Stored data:
= Beginning of Section =
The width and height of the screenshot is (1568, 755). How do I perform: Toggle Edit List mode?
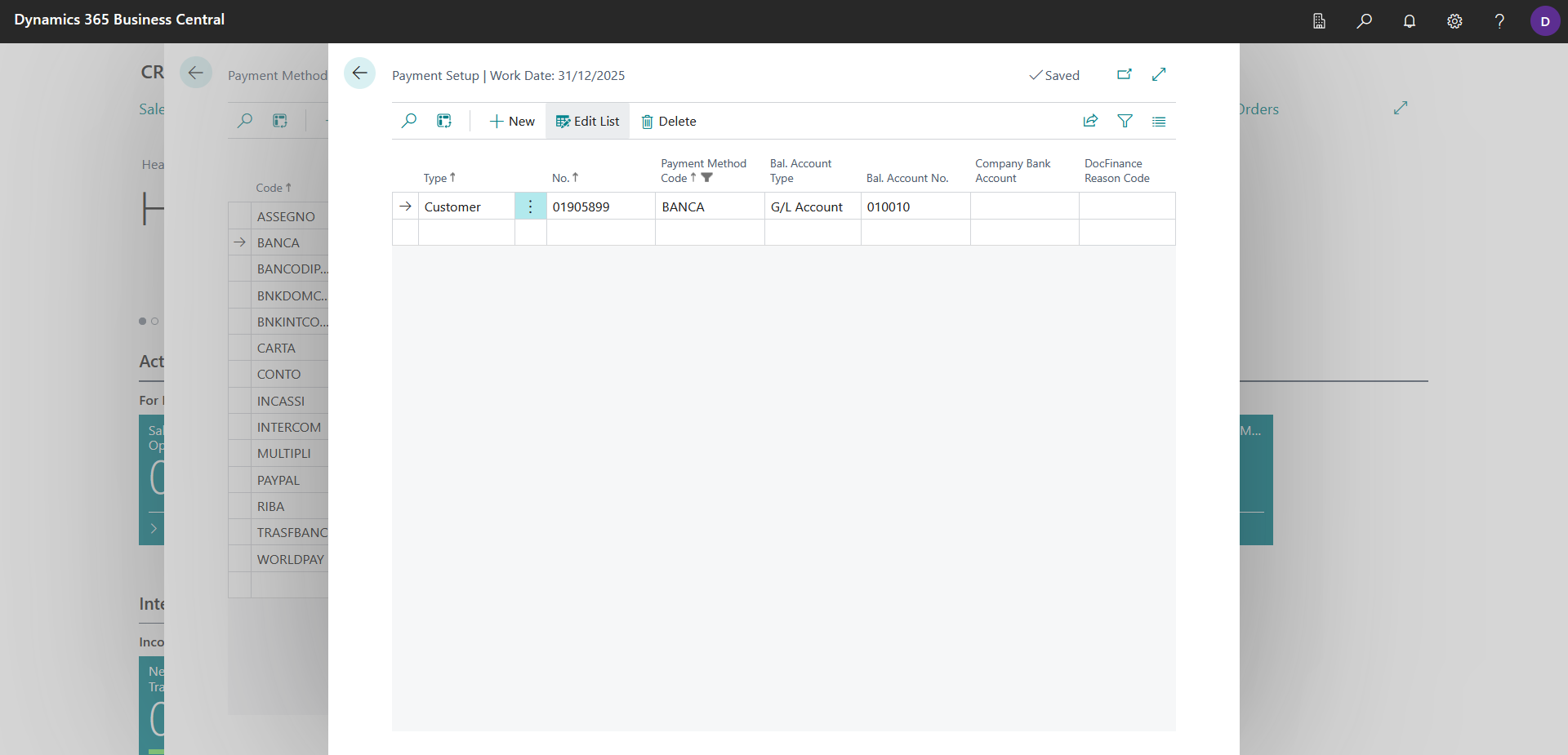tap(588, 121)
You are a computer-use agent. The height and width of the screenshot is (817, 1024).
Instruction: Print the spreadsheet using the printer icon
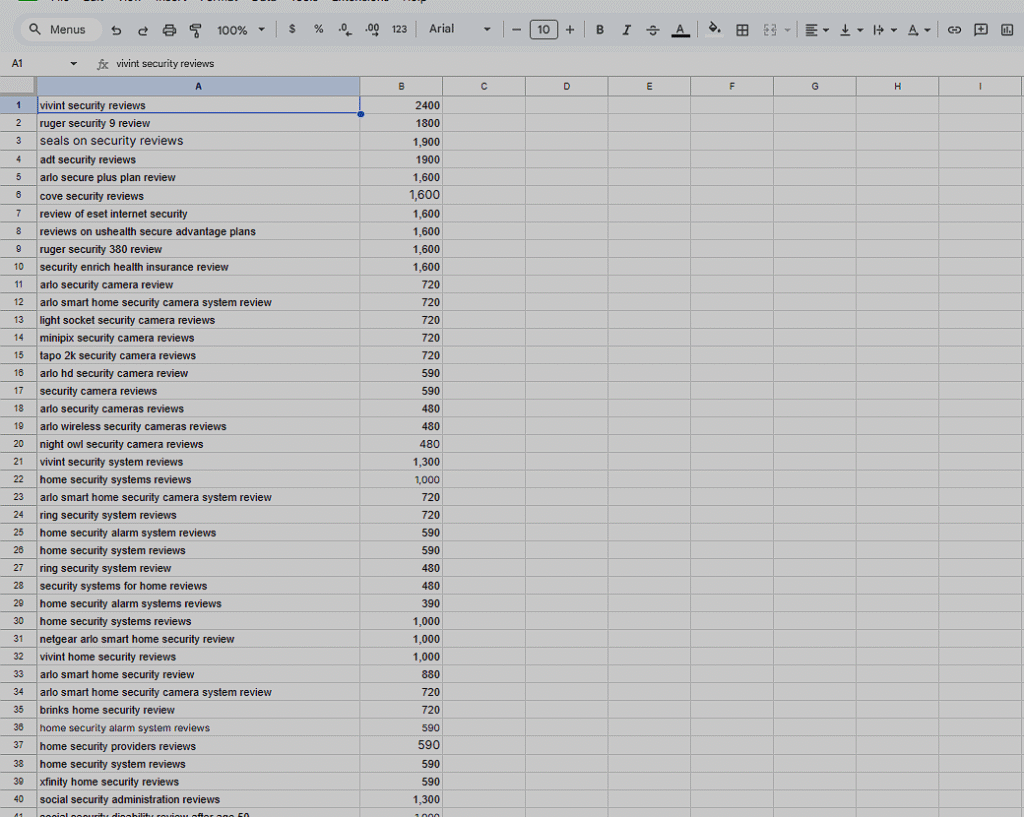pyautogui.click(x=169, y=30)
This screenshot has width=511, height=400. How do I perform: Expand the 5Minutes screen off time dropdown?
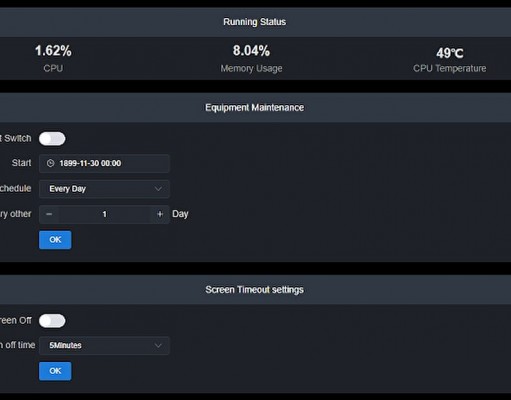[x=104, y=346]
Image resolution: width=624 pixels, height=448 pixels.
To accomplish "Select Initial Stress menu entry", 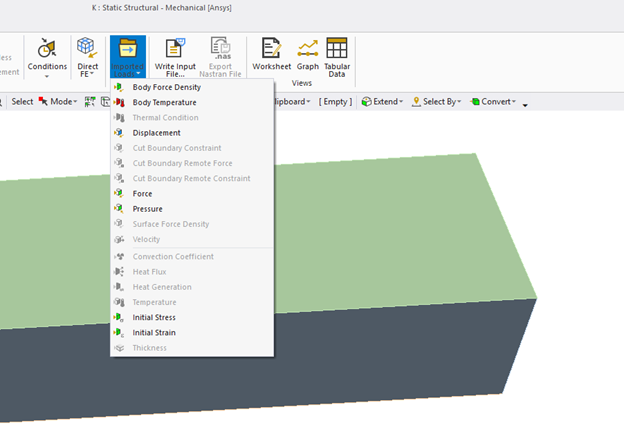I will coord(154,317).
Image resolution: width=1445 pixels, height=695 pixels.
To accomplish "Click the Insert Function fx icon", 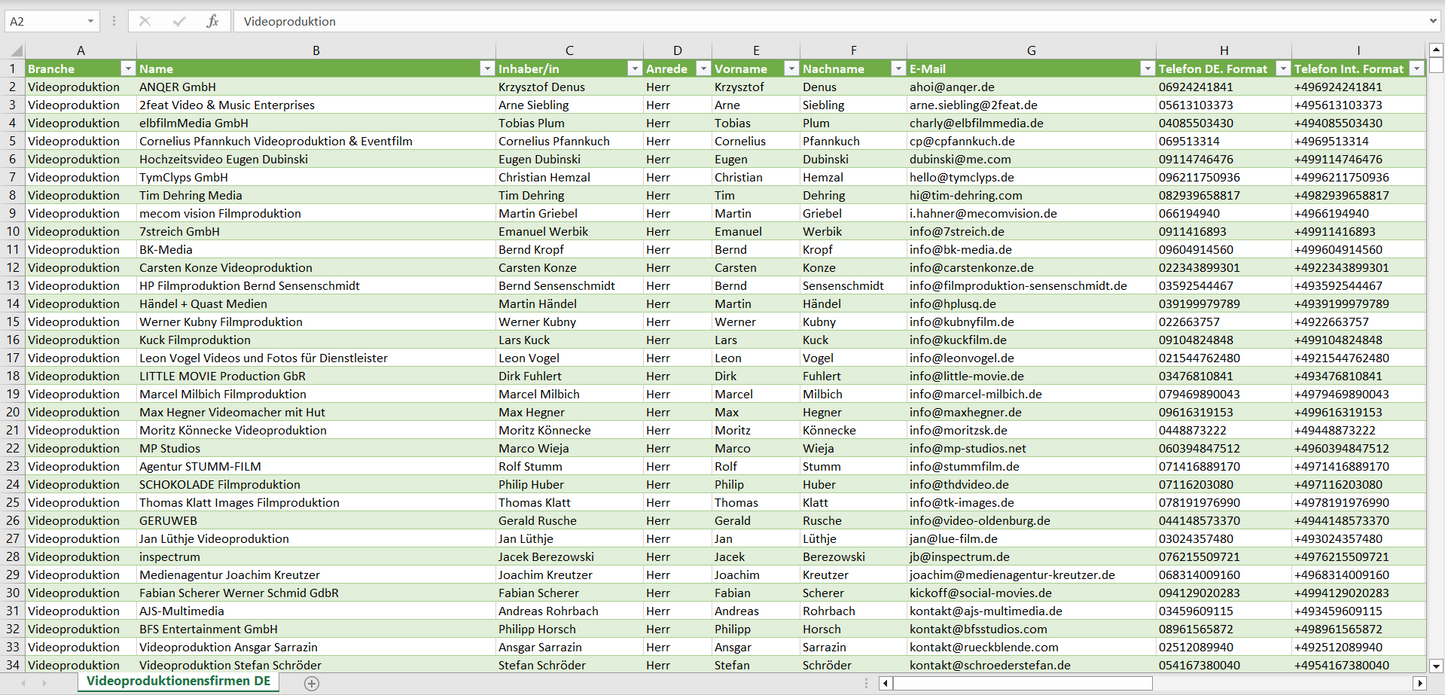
= End of Section =
Goal of the exercise:
Scan the records above for the word "Image" and return every line where it occurs.

Result of the exercise:
Image resolution: width=624 pixels, height=448 pixels.
Image resolution: width=1445 pixels, height=695 pixels.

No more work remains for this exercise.